Advocates for the mentally ill may certainly be forgiven for wondering why it took a massacre of schoolchildren to put their issue high on the political agenda. After all, the treatment of those suffering from mental illness has been for many years a national scandal, one in which Vermont and New Hampshire are fully implicated.

The reason the cause is receiving new prominence, of course, is that talking about improved screening and treatment for mental illness is a way of not talking about the need for stricter regulation of guns, an aversion shared by many Democratic as well as Republican lawmakers.

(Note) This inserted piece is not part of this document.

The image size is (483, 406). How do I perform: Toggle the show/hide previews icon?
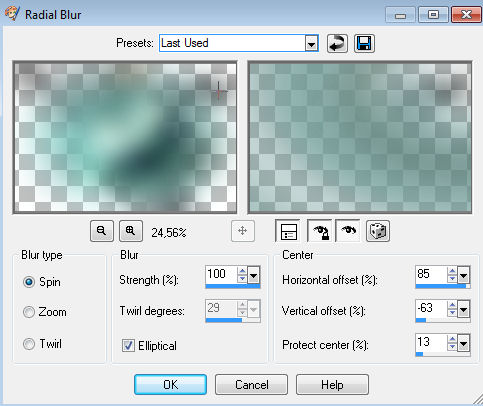[x=288, y=231]
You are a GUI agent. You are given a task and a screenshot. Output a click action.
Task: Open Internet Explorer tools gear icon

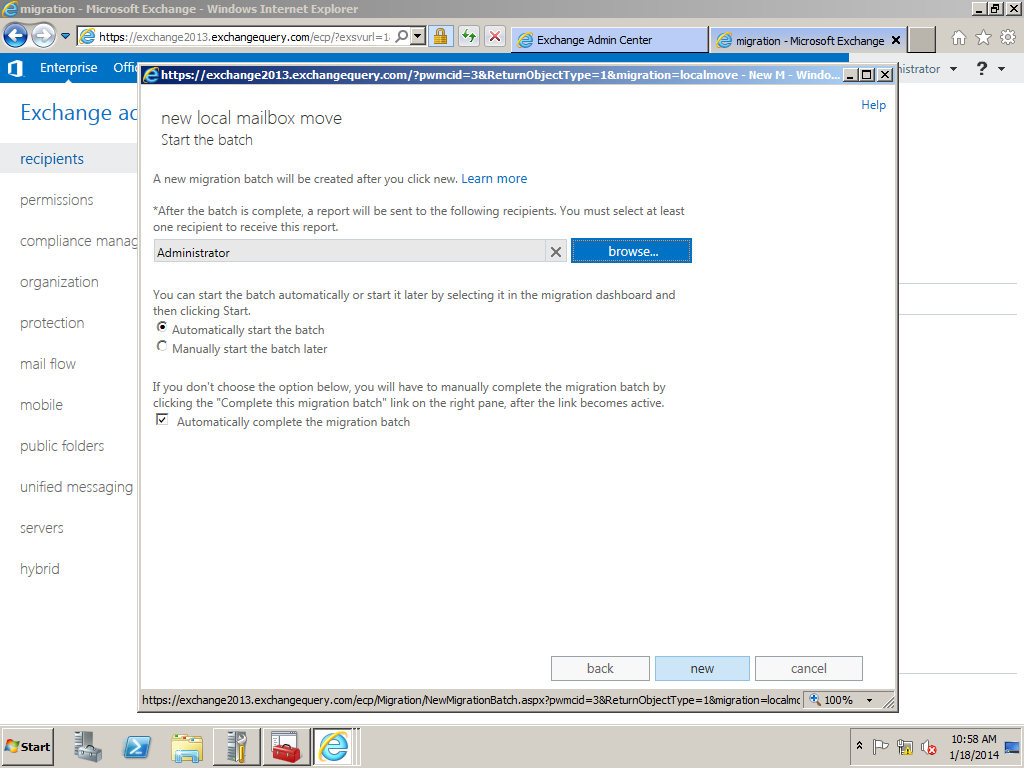tap(1007, 38)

In any case, we hope that this new emphasis will not revive and reinforce stereotypes about mental illness that it has taken many years to dispel. The main one is that the mentally ill are more prone to violence than the rest of the population. Since the Newtown shootings, any number of commentators have been at pains to point out that the link is tenuous at best. As Dr. Richard A. Friedman, a professor at Weill Cornell Medical College, wrote in The New York Times in December, “only about 4 percent of violence in the United States can be attributed to people with mental illness.” While mental illness is a risk factor, Friedman wrote, the risk is actually small. Only the most serious psychiatric illnesses are associated with a higher risk of violence. Even then, the lifetime prevalence of violence among people with serious mental illnesses such as schizophrenia and bipolar disorder was 16 percent as compared with 7 percent for people without any mental disorder, according to one large national study cited by Friedman.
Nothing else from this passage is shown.